(Input Opens)
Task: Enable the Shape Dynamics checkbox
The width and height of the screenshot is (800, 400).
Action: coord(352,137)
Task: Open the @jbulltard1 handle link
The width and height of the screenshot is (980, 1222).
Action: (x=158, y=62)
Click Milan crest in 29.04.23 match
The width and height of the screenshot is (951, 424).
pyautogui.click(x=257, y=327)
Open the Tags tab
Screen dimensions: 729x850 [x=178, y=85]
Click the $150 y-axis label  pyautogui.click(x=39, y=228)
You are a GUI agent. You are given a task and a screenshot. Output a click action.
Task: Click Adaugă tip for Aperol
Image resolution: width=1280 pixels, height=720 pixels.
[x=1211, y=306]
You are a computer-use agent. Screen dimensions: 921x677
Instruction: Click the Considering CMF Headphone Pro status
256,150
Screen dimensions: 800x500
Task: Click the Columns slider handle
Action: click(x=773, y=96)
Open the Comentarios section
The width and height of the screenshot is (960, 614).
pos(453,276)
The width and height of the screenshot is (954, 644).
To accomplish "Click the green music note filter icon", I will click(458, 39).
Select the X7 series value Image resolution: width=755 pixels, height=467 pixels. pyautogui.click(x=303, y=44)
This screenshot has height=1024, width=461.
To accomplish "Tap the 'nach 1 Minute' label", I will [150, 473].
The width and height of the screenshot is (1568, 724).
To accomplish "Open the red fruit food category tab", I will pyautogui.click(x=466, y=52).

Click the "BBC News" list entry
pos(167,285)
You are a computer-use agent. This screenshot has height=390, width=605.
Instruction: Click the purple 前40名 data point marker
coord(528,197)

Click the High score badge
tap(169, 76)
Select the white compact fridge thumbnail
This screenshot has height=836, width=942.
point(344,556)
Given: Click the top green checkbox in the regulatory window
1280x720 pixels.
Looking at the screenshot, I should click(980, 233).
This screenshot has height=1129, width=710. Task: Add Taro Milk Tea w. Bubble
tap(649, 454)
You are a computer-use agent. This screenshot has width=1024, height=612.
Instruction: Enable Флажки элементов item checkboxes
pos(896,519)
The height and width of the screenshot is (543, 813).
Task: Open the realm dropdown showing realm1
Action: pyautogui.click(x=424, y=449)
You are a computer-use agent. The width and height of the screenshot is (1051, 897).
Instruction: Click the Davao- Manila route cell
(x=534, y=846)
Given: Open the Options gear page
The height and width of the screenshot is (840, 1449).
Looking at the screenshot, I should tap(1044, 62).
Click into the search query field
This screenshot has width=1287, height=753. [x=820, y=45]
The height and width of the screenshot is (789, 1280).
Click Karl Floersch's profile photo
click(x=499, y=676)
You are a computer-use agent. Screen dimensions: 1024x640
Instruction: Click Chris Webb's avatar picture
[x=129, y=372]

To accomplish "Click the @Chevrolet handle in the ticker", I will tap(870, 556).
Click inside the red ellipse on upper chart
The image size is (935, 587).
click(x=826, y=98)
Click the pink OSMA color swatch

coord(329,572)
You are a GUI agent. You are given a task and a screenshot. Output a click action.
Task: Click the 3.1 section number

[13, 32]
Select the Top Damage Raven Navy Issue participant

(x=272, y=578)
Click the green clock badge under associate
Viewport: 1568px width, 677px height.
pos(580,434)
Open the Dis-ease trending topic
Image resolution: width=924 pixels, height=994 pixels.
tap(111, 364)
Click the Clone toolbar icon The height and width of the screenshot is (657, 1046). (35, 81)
(Input Closes)
Action item >>
From the data above, gather every line that includes the word "icon".

Solution to this problem >>
To accomplish "Click the green music note filter icon", I will click(458, 39).
Click the Clone toolbar icon The height and width of the screenshot is (657, 1046). (35, 81)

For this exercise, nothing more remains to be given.